● Your assignment
From the line that contains "You are a GUI" to the end of the entries, copy each line exactly, though the pictures stay out.

Top of Task material

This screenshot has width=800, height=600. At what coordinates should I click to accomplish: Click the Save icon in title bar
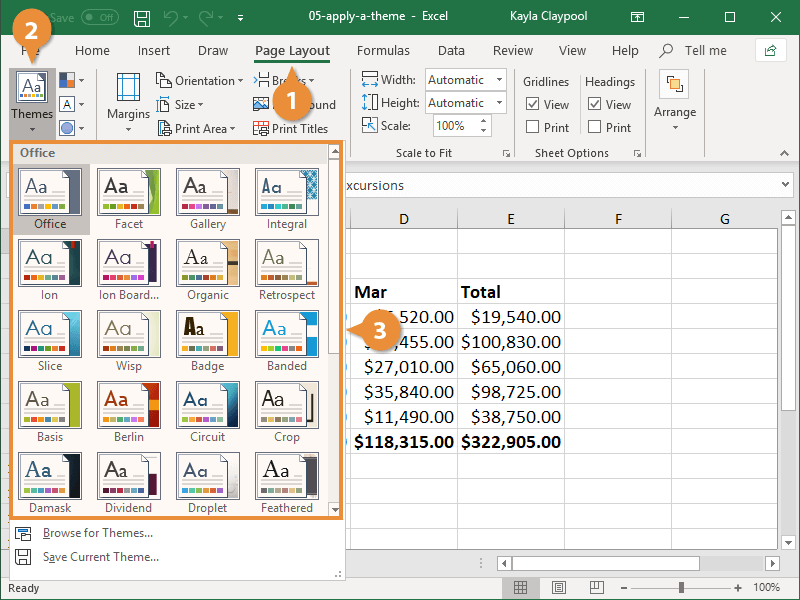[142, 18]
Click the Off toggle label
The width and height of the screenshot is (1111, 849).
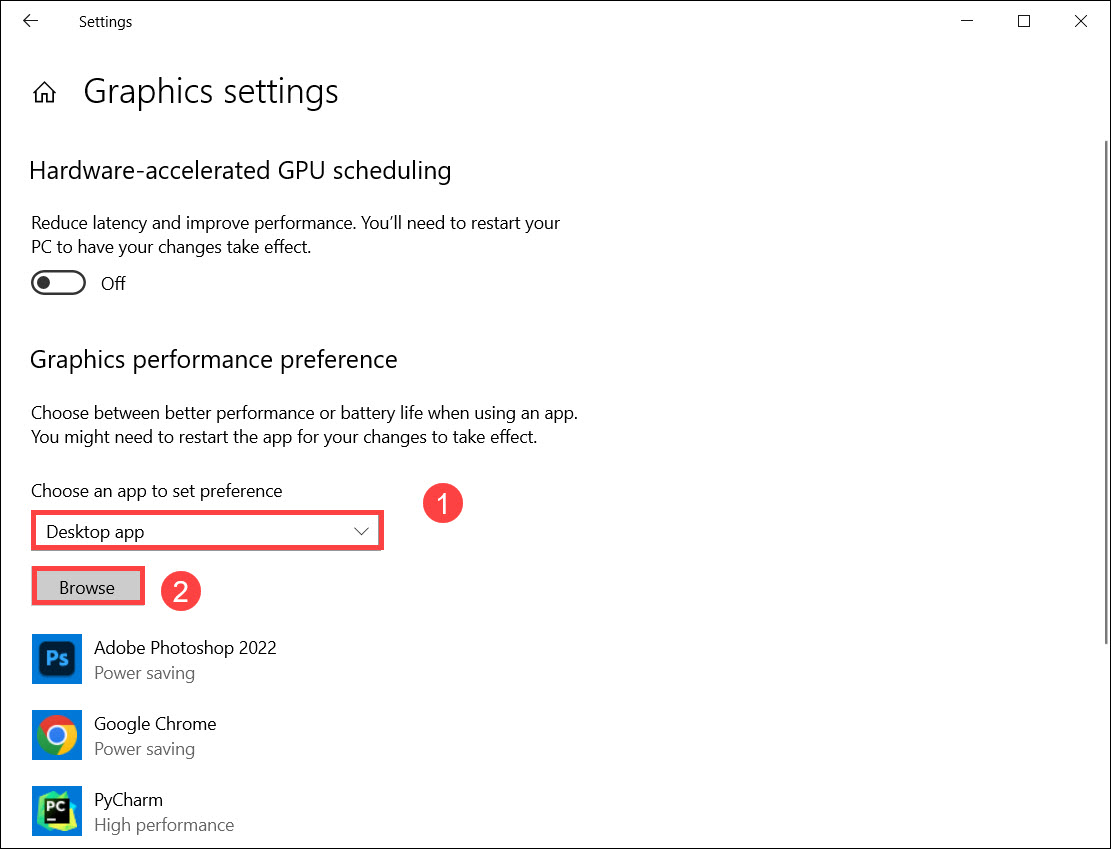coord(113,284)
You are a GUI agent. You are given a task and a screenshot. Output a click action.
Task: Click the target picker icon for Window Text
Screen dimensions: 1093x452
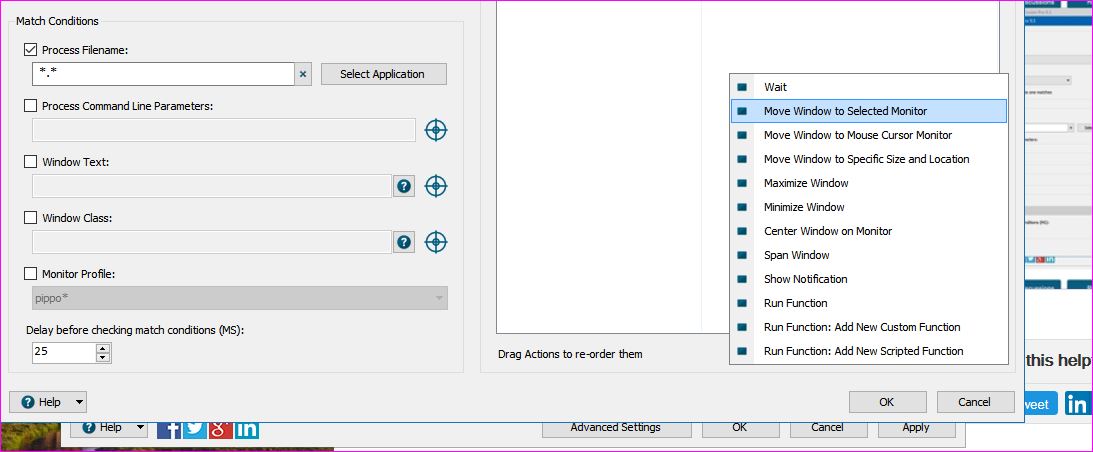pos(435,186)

Bottom of Task material

● Task solution
You are a GUI agent. You are given a task and a screenshot. Output a click action.
Task: Click the target picker icon for Window Text
Screen dimensions: 1093x452
pos(435,186)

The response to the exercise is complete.